Pondok pesantren bukan hanya dikenal di Sumatera dan pulau Jawa atau Indonesia pada umumnya, tetapi juga terdapat di Pattani (Thailand Selatan), Malaysia, Brunai Darus Salam, di Mindanao dan Sulu (Philipina Selatan). Pondok pesantren (madrasah dan Masjid) sebagai pusat pendidikan Islam, menurut Roger Garaudy, juga terdapat di Fes Maroko dengan Masjid Karawiziyn, di Samarkand dan Cordova Spanyol. (Roger Garaudy; 1982 : 117).
Jadi Pondok pesantren adalah lembaga pendidikan Islam, yang meniru lembaga pendidikan Islam zaman Rasulullah s.a.w. dan Khulafa al Rasyidin di Madinah yaitu Masjid Nabawi dengan as  Suffahnya”.
Kemudian di Indonesia perkembangan pondok pesantren yang didirikan dan dikelola oleh umat Islam (swasta) sampai sekarang ini menurut data Departemen Agama RI berjumlah 17.000 buah pondok pesantren. Dan menurut pengalaman tiap pondok pesantren mempunyai santri  antara 300-1500 orang santri. Apabila setiap pondok pesantren dipukul rata mempunyai santri 500 orang, maka berarti jumlah santri di Indonesia sebanyak 17.000 x 500 santri = 8.500.000 santri.
2.     Fungsi Pondok Pesantren.
Di dalam pondok pesantren ada dua potensi sumber daya manusia yaitu ulama dan santri.
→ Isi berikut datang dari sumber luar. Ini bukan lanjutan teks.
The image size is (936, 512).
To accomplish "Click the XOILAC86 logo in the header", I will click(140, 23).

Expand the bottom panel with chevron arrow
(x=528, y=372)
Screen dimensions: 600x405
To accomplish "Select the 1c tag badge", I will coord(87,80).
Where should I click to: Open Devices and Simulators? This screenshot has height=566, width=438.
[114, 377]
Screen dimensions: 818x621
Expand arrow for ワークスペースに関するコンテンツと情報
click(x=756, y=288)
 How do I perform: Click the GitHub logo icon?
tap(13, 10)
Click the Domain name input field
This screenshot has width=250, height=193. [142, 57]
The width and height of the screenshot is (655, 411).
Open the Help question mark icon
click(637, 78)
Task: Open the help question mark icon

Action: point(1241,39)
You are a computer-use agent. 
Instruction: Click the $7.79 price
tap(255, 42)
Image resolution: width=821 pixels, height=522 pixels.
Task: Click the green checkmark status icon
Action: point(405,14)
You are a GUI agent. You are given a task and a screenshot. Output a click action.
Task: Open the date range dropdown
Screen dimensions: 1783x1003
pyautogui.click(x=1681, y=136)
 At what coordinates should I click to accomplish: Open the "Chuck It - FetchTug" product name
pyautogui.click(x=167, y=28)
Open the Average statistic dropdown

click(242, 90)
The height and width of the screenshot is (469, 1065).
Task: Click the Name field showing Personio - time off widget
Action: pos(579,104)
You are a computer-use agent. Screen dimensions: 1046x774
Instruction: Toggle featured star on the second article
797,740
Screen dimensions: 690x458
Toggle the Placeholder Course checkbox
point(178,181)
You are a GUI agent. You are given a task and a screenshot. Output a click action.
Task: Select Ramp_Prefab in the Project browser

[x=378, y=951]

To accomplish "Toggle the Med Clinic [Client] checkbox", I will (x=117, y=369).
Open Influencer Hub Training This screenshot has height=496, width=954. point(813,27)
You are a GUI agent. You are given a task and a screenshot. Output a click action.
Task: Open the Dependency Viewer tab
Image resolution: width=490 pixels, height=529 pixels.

Ulama, yang menjadi pemimpin dan pendidik para santri dan masyarakat sekitar pondok pesantren, berfungsi sebagai pewaris para Nabi; sebagaimana disabdakan oleh Rasulullah s.a.w.dalam Haditsnya: “Para ulama itu adalah pewaris Nabi-Nabi”. (H.R. Ibnu Hajjar). Warisan yang diberikan kepada ulama bukan berbentuk kekayaan dan kekuasaan, tetapi berbentuk agama Islam dengan dua kitabnya yakni al Qur an dan al Hadits, sumber nilai dan hukum yang wajib dijadikan pedoman di dalam prikehidupan dan penghidupan manusia.
Kemudian fungsi pondok pesantren telah diatur di dalam al Qur an, surat at Taubah: 12: “Tidak sepatutnya bagi orang-orang mukmin itu pergi semuanya (ke medan perang). Mengapa tidak pergi dari tiap-tiap golongan di antara mereka, beberapa orang untuk memperdalam pengetahuan mereka tentang agama (Islam) dan untuk memberi peringatan kepada kaumnya, apabila mereka telah kembali kepadanya, supaya mereka itu dapat menjaga dirinya”. Pengertian ayat ini adalah sebagai berikut:
(a)  Harus adanya pembagian tugas di dalam kehidupan umat Islam, yaitu ada yang menjadi militer dan ada yang menjadi pendidik/da’i.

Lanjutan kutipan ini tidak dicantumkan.